By Lucas Laursen
October 11, 2018

In their quests to grow gross domestic product (GDP), governments have neglected plenty of things that also matter, ranging from happiness to health to education.

Today the Washington, D.C.-based World Bank released a global ranking it calls the Human Capital Index, which seeks to measure how well governments enable their people to reach their full potential. Singapore ranked first.

“For the poorest people, human capital is often the only capital they have,” World Bank Group President Jim Yong Kim said at the launch event in Bali, Indonesia, during the World Bank and International Monetary Fund’s annual meeting.

“Countries can use [the new index] to assess how much income they are foregoing because of human capital gaps, and how much faster they can turn these losses into gains if they act now,” the World Bank writes.

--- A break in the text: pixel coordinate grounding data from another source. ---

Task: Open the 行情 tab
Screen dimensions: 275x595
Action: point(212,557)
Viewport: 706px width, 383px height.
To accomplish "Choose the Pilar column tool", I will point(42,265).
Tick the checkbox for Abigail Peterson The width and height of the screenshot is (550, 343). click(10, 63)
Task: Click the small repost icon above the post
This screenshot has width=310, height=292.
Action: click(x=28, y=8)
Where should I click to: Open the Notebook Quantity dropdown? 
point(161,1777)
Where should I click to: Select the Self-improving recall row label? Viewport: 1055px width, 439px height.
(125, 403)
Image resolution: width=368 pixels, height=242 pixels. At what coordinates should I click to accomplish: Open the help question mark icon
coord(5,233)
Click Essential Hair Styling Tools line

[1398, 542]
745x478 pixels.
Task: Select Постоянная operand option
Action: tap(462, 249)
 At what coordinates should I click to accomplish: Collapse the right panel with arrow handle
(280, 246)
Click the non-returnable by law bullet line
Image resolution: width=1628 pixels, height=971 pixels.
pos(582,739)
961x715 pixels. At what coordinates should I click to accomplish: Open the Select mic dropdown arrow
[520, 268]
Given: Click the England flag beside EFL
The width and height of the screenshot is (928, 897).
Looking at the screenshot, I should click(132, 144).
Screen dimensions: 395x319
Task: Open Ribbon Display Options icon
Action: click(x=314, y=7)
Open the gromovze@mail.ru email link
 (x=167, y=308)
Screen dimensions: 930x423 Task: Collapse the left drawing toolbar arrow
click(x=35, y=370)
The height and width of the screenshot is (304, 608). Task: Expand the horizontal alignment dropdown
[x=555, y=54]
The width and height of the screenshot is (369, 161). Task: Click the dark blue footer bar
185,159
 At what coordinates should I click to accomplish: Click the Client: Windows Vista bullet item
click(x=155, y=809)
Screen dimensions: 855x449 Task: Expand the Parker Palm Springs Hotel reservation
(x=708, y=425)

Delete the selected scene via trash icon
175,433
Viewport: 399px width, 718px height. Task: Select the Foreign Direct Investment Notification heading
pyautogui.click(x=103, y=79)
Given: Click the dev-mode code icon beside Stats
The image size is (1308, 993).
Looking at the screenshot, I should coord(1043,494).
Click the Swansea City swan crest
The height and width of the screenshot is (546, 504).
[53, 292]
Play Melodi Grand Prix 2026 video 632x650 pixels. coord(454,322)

For example, children in Morocco, El Salvador, Tunisia and Kenya could earn an additional 50% over their lifetimes if their governments offered what the World Bank calls “complete education and full health.” Twenty-eight countries have signed on as early adopters to use the index to guide policies.

The U.S. scored 24th overall, tied with Serbia, where GDP per capita is about a quarter the American level. Among other issues, the U.S. was hurt by its learning gap: while American students spend an average of 13.3 years in education by age 18, the World Bank only counts the value of what they actually learned as 11.1 years.

The index also compares the status of boys and girls in 126 and of the 157 countries included. In the U.S., for example, girls have an HCI score of 0.76 and boys 0.73 out of a maximum of 1, putting the country at 32nd for girls and 25th for boys, compared to other countries. That means that if the health and education investments made by the U.S. in its children were fully effective, girls could earn 32% more and boys 35% more over their lifetimes.

“One feature of countries that are successful in the index…they also worry a lot about equal distribution of health and education,” the World Bank’s research director Simeon Djankov told the Washington Post.